The data
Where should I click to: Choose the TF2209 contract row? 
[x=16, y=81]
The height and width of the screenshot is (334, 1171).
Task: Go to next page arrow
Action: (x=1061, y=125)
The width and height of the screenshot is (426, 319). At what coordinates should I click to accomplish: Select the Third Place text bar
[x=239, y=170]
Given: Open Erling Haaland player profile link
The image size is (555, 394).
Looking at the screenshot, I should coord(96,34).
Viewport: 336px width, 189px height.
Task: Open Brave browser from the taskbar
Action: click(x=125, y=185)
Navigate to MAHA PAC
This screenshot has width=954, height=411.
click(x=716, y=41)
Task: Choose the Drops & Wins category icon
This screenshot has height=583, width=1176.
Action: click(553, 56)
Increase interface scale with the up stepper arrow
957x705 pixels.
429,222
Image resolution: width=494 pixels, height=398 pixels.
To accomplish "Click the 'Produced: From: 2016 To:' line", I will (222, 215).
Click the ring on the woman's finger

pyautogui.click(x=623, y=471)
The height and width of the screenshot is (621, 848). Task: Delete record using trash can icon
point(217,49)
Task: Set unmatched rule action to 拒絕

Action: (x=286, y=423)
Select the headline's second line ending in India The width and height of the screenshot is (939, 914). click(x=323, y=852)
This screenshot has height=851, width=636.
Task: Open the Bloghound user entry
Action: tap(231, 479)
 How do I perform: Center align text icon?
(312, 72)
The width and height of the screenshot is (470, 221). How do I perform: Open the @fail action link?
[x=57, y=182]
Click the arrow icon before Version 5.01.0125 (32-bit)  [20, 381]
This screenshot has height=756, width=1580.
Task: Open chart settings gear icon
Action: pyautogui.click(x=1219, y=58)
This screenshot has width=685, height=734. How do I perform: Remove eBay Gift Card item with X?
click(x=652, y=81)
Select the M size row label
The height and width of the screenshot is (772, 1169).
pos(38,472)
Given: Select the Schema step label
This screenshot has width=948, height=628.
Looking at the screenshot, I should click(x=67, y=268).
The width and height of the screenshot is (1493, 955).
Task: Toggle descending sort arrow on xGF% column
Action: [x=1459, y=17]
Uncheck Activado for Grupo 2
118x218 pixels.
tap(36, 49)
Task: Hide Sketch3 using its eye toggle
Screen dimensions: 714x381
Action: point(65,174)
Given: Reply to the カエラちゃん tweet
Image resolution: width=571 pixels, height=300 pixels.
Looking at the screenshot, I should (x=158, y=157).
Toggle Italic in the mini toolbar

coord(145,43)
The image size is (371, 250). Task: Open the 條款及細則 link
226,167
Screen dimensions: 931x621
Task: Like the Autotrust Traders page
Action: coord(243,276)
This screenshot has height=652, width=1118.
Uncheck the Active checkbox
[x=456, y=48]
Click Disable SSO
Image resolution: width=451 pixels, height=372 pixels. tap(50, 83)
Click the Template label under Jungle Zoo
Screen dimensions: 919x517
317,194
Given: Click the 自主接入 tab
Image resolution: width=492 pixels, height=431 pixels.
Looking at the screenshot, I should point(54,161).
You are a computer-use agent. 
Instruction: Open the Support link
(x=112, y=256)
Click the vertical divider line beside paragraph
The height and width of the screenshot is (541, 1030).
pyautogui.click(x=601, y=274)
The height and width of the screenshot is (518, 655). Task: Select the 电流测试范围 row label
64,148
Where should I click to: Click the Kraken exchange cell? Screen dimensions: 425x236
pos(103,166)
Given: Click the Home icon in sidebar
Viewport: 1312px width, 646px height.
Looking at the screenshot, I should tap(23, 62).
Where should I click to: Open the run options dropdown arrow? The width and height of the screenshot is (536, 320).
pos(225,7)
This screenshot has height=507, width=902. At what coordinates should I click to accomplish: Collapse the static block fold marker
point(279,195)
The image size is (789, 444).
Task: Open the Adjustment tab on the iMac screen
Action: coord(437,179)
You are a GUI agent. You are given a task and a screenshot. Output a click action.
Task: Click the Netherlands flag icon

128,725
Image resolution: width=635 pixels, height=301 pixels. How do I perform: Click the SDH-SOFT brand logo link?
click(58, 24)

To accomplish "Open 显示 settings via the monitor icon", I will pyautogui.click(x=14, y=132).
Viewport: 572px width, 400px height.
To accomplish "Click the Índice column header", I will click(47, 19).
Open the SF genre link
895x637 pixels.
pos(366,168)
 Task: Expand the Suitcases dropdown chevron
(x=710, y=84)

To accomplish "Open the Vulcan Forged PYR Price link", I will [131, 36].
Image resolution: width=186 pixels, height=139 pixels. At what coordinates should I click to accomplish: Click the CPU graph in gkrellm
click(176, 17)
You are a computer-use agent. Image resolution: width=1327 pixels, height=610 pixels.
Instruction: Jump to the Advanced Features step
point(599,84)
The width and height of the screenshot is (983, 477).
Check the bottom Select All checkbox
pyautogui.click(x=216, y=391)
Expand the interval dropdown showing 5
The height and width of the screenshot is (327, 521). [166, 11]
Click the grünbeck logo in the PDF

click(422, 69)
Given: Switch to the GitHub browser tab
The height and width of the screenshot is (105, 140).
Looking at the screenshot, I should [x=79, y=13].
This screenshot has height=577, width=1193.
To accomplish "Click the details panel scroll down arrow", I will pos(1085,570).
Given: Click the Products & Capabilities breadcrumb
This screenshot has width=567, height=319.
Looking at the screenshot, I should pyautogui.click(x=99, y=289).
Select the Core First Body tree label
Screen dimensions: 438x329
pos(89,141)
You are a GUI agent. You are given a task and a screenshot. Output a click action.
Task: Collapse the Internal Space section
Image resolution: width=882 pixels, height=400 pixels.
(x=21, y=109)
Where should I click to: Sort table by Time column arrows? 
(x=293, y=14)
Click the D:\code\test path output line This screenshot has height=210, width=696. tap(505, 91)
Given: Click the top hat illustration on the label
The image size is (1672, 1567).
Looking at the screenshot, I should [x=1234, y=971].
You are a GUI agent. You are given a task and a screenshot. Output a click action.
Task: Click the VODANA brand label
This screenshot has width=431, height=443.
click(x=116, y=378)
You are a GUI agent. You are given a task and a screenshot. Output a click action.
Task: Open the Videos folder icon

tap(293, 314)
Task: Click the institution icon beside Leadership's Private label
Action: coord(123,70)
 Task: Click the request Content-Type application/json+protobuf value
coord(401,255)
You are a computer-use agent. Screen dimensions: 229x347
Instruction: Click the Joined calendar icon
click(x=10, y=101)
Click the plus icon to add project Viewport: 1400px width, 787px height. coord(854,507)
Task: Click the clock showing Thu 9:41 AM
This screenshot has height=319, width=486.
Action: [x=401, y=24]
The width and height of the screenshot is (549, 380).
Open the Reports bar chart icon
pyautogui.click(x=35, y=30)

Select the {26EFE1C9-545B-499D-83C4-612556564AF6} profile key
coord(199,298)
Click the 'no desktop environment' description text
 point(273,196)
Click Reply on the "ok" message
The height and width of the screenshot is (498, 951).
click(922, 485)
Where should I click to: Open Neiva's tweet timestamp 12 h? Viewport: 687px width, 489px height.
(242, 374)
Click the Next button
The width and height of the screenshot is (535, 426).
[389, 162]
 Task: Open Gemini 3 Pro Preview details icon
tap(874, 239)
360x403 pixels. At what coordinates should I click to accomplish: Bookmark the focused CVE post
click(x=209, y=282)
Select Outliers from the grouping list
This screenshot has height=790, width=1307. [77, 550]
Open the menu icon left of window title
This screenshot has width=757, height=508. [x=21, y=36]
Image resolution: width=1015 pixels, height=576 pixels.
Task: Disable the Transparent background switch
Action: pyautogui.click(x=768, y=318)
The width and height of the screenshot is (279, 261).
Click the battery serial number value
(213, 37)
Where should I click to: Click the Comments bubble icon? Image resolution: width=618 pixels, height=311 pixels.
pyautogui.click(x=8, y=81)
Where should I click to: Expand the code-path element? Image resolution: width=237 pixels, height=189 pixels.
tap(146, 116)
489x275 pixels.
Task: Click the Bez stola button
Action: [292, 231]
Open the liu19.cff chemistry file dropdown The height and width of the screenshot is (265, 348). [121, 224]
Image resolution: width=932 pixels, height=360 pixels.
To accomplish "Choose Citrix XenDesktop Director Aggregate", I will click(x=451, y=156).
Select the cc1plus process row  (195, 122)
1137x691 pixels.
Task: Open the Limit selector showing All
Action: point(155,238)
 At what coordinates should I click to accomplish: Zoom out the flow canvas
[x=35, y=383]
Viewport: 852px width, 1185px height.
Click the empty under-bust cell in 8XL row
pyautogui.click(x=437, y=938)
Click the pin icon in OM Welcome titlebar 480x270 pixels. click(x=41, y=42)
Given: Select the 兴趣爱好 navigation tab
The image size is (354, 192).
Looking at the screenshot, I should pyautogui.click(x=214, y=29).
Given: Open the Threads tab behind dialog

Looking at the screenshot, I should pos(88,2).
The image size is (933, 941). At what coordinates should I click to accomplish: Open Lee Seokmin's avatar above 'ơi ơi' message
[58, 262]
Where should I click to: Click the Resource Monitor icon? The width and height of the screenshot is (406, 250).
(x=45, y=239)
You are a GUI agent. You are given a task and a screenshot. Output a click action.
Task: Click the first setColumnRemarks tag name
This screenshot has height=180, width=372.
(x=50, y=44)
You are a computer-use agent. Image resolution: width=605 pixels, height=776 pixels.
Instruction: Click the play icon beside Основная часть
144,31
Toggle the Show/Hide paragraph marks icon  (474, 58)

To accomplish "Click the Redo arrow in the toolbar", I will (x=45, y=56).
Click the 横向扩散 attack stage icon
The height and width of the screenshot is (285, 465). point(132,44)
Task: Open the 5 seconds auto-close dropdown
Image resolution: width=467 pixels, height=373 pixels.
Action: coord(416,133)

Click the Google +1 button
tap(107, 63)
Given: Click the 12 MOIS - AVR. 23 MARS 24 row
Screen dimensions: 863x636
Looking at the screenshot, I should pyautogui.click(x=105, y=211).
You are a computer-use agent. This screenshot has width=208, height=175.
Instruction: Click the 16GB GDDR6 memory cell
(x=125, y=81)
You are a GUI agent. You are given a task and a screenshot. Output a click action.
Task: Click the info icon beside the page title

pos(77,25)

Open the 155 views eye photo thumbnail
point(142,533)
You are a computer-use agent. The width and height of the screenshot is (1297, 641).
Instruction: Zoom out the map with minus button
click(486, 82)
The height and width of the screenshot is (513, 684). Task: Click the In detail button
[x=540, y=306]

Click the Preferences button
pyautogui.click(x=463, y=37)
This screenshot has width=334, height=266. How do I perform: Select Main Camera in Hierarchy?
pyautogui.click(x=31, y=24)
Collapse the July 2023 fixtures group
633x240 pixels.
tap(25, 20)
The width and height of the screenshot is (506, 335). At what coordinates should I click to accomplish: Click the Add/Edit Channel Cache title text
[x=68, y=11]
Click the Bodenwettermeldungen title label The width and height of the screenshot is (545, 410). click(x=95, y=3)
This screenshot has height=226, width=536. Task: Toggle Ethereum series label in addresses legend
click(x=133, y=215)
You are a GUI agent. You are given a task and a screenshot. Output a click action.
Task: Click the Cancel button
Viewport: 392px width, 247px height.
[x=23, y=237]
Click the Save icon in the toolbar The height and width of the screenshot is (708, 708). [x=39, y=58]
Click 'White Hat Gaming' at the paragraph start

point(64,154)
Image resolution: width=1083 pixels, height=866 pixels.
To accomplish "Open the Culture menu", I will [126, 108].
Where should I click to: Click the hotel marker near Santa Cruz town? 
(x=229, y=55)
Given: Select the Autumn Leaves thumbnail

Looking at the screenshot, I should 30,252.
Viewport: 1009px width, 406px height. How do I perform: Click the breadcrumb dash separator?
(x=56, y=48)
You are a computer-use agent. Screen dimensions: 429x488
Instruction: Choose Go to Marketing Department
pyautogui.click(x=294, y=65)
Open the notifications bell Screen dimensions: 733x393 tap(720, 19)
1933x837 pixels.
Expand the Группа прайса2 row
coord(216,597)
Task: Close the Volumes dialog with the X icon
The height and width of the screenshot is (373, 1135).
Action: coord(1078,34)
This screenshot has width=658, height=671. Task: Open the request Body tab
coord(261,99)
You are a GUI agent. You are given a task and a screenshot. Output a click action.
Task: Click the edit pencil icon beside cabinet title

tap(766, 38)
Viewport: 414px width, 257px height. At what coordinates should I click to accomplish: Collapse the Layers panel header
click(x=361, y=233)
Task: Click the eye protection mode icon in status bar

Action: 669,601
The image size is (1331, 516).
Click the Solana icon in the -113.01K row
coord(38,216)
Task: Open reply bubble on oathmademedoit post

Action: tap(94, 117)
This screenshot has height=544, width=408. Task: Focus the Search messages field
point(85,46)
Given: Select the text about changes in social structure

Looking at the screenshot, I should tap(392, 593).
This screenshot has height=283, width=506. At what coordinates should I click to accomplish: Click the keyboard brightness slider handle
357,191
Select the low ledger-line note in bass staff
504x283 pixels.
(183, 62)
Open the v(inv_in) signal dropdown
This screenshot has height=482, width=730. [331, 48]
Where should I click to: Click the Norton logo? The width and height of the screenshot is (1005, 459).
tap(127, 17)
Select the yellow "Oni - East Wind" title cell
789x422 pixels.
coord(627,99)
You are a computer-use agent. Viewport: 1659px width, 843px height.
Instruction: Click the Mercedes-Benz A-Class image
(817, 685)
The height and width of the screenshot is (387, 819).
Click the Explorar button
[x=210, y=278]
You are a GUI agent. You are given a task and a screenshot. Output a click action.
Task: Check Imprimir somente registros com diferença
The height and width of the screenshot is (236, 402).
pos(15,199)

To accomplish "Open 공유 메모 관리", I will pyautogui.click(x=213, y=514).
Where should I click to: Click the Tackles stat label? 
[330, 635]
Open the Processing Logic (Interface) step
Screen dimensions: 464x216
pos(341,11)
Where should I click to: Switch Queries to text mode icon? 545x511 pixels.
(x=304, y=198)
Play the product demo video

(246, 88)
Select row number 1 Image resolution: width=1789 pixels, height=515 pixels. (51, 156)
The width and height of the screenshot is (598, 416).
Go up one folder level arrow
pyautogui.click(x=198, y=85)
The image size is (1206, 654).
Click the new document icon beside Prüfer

What you have to do
Begin with the line that contains "Open the v(inv_in) signal dropdown" and end with the last line of the records; set down every line in that span exactly, and nothing else.

Response area
Open the v(inv_in) signal dropdown
This screenshot has height=482, width=730. [331, 48]
Where should I click to: Click the Norton logo? The width and height of the screenshot is (1005, 459).
tap(127, 17)
Select the yellow "Oni - East Wind" title cell
789x422 pixels.
coord(627,99)
You are a computer-use agent. Viewport: 1659px width, 843px height.
Instruction: Click the Mercedes-Benz A-Class image
(817, 685)
The height and width of the screenshot is (387, 819).
Click the Explorar button
[x=210, y=278]
You are a GUI agent. You are given a task and a screenshot. Output a click action.
Task: Check Imprimir somente registros com diferença
The height and width of the screenshot is (236, 402).
pos(15,199)

To accomplish "Open 공유 메모 관리", I will pyautogui.click(x=213, y=514).
Where should I click to: Click the Tackles stat label? 
[330, 635]
Open the Processing Logic (Interface) step
Screen dimensions: 464x216
pos(341,11)
Where should I click to: Switch Queries to text mode icon? 545x511 pixels.
(x=304, y=198)
Play the product demo video

(246, 88)
Select row number 1 Image resolution: width=1789 pixels, height=515 pixels. (51, 156)
The width and height of the screenshot is (598, 416).
Go up one folder level arrow
pyautogui.click(x=198, y=85)
The image size is (1206, 654).
Click the new document icon beside Prüfer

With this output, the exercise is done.